Assim, está provado, tendo em consideração o documentos juntos aos autos que:
- Por sentença proferida no dia 19-07-2017 foi decretada a insolvência da sociedade B…, S.A,. prosseguindo os autos para liquidação;
- A Sra. AI contratou os serviços de uma leiloeira, solicitando o acordo da Comissão de Credores, para proceder à venda dos bens (fls. 2 a 7);
- Foi agendada para o dia 16-03-2018 a venda dos bens, por publicitação do Jornal D…, nos dias 03-02-2018 (fls. 8-8 verso) e 17-02-2018 (fls. 118-118 verso)) cujo conteúdos aqui se reproduzem;
- O anúncio publicado no dia 10-02-2018 é o que diz respeito à venda do lote em discussão nestes autos, ou seja:
a) Prédio urbano, denominado de lote .. na Zona Industrial de …, inscrito na matriz pelo artigo 2341 e descrito na Conservatória do Registo Predial de … sob o n.º 1396;
b) Prédio urbano, denominado de lote ... na Zona Industrial de …, inscrito na matriz pelo artigo 2342 e descrito na Conservatória do Registo Predial de … sob o n.º 1397;
c) Prédio urbano, composto por Edifício de dois pisos com logradouro, inscrito na matriz pelo artigo 2969 e descrito na Conservatória do Registo Predial de … sob o n.º 1870.

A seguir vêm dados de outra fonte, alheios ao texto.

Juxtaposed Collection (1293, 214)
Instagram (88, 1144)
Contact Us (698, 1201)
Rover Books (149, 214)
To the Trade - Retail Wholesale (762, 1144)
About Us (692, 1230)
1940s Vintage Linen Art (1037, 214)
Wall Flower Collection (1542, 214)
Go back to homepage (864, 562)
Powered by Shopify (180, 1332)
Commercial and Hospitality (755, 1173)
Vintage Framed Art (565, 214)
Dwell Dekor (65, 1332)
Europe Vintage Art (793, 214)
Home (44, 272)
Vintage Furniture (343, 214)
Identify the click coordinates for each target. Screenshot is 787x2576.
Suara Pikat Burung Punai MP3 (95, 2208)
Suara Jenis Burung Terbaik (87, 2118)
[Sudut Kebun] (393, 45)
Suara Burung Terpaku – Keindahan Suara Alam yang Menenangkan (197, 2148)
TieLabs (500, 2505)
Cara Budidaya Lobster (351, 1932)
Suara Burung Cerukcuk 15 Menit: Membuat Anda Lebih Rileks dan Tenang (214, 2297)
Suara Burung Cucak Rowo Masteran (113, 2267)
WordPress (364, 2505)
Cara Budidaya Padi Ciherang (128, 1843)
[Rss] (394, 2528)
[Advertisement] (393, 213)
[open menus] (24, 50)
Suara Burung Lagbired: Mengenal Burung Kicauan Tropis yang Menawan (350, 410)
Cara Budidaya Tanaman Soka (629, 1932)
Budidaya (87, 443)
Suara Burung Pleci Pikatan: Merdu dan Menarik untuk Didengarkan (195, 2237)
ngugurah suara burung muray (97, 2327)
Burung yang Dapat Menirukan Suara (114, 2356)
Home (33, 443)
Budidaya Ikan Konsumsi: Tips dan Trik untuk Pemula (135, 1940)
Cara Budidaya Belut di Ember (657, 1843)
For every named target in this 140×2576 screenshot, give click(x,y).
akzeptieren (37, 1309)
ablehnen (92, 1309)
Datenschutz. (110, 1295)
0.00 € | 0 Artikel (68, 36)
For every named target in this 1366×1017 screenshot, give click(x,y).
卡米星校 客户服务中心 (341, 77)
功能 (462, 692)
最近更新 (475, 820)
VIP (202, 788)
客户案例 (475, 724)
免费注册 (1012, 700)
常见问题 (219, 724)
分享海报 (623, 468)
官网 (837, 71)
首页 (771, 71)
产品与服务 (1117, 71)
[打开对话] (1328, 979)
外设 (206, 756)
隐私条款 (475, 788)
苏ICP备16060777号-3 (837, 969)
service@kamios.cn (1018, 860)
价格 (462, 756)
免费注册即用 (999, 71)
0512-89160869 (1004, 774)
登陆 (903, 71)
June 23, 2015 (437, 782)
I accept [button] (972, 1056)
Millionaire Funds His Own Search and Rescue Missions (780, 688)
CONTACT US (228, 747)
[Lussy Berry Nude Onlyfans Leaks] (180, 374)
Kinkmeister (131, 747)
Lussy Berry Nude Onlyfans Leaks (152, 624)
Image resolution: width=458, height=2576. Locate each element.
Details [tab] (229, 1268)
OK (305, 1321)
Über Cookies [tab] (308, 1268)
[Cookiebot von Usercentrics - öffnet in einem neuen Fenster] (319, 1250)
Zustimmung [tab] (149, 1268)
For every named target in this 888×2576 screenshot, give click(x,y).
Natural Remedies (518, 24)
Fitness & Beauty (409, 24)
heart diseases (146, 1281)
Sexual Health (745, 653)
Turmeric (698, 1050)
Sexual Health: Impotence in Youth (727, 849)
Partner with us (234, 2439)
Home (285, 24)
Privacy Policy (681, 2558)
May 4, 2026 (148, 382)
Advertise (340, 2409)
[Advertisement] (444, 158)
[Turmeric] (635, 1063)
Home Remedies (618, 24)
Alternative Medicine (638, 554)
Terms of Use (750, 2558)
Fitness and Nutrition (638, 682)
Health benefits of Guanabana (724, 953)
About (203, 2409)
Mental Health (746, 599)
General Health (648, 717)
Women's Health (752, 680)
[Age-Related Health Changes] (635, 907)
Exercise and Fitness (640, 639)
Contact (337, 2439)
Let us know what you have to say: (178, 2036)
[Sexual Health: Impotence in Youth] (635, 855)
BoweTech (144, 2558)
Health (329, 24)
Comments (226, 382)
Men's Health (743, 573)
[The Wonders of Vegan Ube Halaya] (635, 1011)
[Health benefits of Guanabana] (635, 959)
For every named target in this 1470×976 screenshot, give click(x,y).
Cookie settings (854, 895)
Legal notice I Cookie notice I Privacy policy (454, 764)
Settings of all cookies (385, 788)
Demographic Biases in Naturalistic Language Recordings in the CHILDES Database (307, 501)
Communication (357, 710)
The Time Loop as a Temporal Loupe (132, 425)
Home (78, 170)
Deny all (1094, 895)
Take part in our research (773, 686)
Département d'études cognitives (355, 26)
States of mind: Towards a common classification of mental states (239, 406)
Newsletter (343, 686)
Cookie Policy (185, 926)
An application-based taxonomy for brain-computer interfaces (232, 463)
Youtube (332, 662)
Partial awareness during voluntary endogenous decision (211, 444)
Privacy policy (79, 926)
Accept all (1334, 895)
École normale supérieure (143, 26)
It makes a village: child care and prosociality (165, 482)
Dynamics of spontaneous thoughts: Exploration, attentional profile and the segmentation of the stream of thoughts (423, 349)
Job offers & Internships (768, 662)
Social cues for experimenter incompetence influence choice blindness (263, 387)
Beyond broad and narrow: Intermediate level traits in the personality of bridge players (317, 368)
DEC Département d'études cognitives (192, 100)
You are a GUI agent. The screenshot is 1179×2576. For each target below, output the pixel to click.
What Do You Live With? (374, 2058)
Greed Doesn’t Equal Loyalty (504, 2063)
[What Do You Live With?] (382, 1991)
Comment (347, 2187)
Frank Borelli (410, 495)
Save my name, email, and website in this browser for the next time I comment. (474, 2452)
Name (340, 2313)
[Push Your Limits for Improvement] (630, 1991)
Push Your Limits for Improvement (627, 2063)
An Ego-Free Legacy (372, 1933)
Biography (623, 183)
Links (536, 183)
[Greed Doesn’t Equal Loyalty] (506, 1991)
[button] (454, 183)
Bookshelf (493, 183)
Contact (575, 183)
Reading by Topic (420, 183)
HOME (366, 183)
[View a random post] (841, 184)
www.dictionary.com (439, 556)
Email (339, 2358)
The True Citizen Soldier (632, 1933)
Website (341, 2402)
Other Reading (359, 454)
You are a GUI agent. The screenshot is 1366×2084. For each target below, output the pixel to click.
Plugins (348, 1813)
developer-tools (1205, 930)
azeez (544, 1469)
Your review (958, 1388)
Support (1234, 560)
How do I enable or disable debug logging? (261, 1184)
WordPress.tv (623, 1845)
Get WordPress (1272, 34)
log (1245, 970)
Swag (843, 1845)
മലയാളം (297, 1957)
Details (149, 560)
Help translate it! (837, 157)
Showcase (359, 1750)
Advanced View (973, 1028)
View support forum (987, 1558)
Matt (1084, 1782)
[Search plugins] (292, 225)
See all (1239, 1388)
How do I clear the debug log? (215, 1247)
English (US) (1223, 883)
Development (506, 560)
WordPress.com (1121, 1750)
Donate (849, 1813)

- Ao Lote supra descrito, foi atribuído o valor mínimo de €424.000,00 (quatrocentos e vinte e quatro mil euros), tendo-lhe sido conferida a modalidade de venda mediante propostas por carta fechada;
- A venda foi publicitada no sítio da internet da leiloeira (fls. 13 e seguintes);
- Do anúncio referido constava, no ponto 1.5, o seguinte: “Após abertura de propostas será permitido aos três proponentes com as ofertas mais elevadas a possibilidade de licitação, caso as ofertas se situem abaixo do valor mínimo fixado”;
- A venda foi objecto de nova publicitação, através de anúncio no Diário G… e no sítio da internet da leiloeira.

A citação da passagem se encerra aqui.